9. A blueprint for using AI to strengthen democracy

This MIT Technology Review opinion article proposes ways that AI can actually improve democracy, in an era where technology is currently putting democracy under threat.

  • Every major technological breakthrough has reshaped governance. The printing press helped the arrival of the Reformation and facilitated representative government. More recently, broadcast media helped fuel mass democracy by creating “shared national audiences”.
  • Social media platforms have highlighted the dangers for democracy when algorithms are designed to optimize user engagement over understanding. The article points out that platforms “do not need to have an explicit political agenda to produce polarization and radicalization”.
  • AI agents can pose the same problem, especially since individual agents with no bias have been shown to exhibit collective biases.
  • Also, today’s institutions were “designed for a world in which power was exercised visibly, information traveled slowly enough to be contested” – a reality upset by the social media and AI age.
  • AI chatbots are now the primary means that people inform themselves. Whoever controls the models, controls what people believe. The first step to creating trust in institutions is to create transparency in the development of AI models.
  • A second step is to develop AI models that reduce polarization. This builds on observations that “AI-generated fact checks on X found that people with a variety of political viewpoints deemed AI-written notes more helpful than human-written ones”. This can create a trust that has eluded human fact-checking.
  • Finally, on the institutional level, the article argues that governments can harness the power of AI agents to make governance more responsive and legitimate.

10. Cloudflare says AI made 1,100 jobs obsolete, even as revenue hit a record high

Cloudflare, like Meta, Microsoft and Amazon, is laying off a large number of employees due to AI trends, despite having reported increased revenue.

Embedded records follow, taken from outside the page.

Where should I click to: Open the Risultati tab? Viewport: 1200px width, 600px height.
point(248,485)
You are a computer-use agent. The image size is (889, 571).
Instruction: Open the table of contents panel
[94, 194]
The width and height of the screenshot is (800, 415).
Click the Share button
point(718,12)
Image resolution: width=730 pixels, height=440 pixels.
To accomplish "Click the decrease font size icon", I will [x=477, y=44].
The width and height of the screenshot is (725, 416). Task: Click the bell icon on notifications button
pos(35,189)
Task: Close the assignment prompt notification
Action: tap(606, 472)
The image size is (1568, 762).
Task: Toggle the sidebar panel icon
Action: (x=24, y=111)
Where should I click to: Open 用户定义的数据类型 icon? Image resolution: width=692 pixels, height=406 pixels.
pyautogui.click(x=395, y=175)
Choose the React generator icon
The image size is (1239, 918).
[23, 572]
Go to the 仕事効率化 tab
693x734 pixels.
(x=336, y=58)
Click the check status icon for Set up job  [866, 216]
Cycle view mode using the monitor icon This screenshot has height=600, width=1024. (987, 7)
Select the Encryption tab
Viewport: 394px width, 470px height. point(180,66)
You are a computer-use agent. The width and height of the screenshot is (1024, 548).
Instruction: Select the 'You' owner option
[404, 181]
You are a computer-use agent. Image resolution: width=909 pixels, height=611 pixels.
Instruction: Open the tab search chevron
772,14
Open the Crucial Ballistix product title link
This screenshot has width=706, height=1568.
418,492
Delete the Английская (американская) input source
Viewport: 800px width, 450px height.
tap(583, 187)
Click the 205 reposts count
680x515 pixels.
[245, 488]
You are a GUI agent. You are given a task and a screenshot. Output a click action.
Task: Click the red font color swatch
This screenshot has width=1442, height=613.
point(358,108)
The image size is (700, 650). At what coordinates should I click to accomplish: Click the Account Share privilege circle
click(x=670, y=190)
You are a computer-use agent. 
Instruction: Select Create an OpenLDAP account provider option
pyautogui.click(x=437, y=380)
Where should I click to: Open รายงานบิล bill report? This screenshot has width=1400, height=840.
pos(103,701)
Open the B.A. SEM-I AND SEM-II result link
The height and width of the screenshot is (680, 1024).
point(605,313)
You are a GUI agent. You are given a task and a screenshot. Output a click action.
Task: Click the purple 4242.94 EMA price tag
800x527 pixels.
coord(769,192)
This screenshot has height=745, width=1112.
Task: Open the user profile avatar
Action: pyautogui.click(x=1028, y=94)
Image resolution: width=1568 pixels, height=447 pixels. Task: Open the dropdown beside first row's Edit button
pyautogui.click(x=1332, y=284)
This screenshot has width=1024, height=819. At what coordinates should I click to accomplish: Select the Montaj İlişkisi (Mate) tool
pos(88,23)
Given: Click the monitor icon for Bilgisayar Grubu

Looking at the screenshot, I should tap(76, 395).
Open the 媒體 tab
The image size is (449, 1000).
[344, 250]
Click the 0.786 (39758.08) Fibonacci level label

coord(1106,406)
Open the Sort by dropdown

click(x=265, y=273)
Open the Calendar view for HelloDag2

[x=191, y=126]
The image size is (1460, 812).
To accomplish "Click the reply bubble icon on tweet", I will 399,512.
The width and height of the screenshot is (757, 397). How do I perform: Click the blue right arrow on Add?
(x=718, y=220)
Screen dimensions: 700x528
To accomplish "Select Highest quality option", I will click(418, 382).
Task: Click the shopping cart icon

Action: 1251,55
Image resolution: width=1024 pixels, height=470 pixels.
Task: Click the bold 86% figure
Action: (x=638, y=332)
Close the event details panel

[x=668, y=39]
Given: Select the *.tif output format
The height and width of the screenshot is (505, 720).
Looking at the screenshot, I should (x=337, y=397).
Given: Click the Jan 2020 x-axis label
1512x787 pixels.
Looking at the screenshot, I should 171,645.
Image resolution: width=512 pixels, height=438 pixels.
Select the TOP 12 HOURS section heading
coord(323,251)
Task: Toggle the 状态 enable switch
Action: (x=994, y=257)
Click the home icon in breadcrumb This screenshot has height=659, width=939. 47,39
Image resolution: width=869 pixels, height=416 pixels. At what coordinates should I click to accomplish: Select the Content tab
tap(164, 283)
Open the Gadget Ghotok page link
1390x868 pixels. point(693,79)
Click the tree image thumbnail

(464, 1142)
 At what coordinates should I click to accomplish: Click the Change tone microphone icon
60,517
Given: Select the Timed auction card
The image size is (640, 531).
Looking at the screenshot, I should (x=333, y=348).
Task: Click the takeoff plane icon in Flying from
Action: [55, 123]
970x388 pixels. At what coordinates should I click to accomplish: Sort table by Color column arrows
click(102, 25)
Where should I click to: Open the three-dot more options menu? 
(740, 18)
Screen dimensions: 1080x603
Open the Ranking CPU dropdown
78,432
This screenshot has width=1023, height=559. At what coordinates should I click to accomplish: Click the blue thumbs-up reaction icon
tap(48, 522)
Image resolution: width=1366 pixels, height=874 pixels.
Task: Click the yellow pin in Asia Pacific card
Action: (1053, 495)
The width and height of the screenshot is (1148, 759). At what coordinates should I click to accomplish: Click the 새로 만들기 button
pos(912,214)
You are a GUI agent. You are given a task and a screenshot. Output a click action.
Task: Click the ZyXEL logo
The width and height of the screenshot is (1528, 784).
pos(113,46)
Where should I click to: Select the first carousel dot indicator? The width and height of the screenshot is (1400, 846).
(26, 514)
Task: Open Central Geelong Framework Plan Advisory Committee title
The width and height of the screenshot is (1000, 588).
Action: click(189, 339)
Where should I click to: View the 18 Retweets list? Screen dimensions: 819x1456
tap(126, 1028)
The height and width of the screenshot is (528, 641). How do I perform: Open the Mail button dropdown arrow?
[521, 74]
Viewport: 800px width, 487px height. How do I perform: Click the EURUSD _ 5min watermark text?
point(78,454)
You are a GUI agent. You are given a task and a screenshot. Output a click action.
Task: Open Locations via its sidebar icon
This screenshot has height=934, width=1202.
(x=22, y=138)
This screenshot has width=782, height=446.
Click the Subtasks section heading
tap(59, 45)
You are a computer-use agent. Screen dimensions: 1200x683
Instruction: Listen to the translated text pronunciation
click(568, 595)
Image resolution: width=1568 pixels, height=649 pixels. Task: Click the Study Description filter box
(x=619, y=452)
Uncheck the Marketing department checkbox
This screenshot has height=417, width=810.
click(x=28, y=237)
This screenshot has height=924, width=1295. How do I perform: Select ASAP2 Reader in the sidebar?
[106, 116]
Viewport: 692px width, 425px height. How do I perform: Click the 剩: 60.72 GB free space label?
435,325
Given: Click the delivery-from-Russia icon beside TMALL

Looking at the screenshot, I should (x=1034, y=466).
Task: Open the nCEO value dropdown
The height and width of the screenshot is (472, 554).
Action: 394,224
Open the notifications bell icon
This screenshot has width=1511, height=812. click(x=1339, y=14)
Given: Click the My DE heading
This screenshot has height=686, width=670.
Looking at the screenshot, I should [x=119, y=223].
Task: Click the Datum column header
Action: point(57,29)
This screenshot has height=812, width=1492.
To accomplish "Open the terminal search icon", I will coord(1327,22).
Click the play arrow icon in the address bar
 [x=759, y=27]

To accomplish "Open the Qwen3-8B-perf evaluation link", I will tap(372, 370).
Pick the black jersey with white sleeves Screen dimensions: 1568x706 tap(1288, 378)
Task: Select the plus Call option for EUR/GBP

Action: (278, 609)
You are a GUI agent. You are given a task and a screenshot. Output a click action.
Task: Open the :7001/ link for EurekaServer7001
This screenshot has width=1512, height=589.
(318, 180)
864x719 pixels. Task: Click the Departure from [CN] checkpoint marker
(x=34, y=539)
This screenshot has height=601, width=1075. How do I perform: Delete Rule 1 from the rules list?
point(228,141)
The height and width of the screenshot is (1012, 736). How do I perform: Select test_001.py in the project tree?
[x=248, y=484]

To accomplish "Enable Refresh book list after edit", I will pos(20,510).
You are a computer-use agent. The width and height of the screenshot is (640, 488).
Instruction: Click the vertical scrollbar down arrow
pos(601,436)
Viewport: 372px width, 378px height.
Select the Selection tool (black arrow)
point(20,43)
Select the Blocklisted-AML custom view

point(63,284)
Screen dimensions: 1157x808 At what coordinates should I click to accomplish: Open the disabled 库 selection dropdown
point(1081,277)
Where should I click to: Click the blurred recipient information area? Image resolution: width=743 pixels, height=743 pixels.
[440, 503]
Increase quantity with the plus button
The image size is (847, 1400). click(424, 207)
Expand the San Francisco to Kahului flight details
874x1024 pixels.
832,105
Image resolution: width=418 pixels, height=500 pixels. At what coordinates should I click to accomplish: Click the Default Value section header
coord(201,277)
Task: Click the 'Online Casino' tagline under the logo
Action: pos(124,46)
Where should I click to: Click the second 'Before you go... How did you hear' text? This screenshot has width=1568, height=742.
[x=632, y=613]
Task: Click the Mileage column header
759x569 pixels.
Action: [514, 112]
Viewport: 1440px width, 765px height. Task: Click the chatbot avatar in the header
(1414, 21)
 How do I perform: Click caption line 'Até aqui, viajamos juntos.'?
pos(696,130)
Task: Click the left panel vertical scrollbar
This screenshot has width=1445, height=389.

  • In what is the first mass layoff in the company’s 16-year history, Cloudflare is laying off 1100 workers, which corresponds to 20% of its workforce.
  • CEO Matthew Prince said the layoffs were the result of efficiency gains linked to its use of AI. The company is using AI for software creation, and said that “employees across the company from engineering to HR to finance to marketing run thousands of AI agent sessions each day to get their work done”.
  • He added that Cloudflare’s usage of AI has increased by more than 600% in the last three months alone.
  • At the same time, the company reported quarterly revenues of 639.8 billion USD – a 34% year-over-year increase. Nevertheless, there was a loss of 62 million USD, compared to 53.2 million USD one year ago.
  • Cloudflare claims to have over 2.5 billion USD in “remaining performance obligations” (RPO) which corresponds to a year-over-year growth of 34%. RPO indicates revenue under contract but not yet delivered.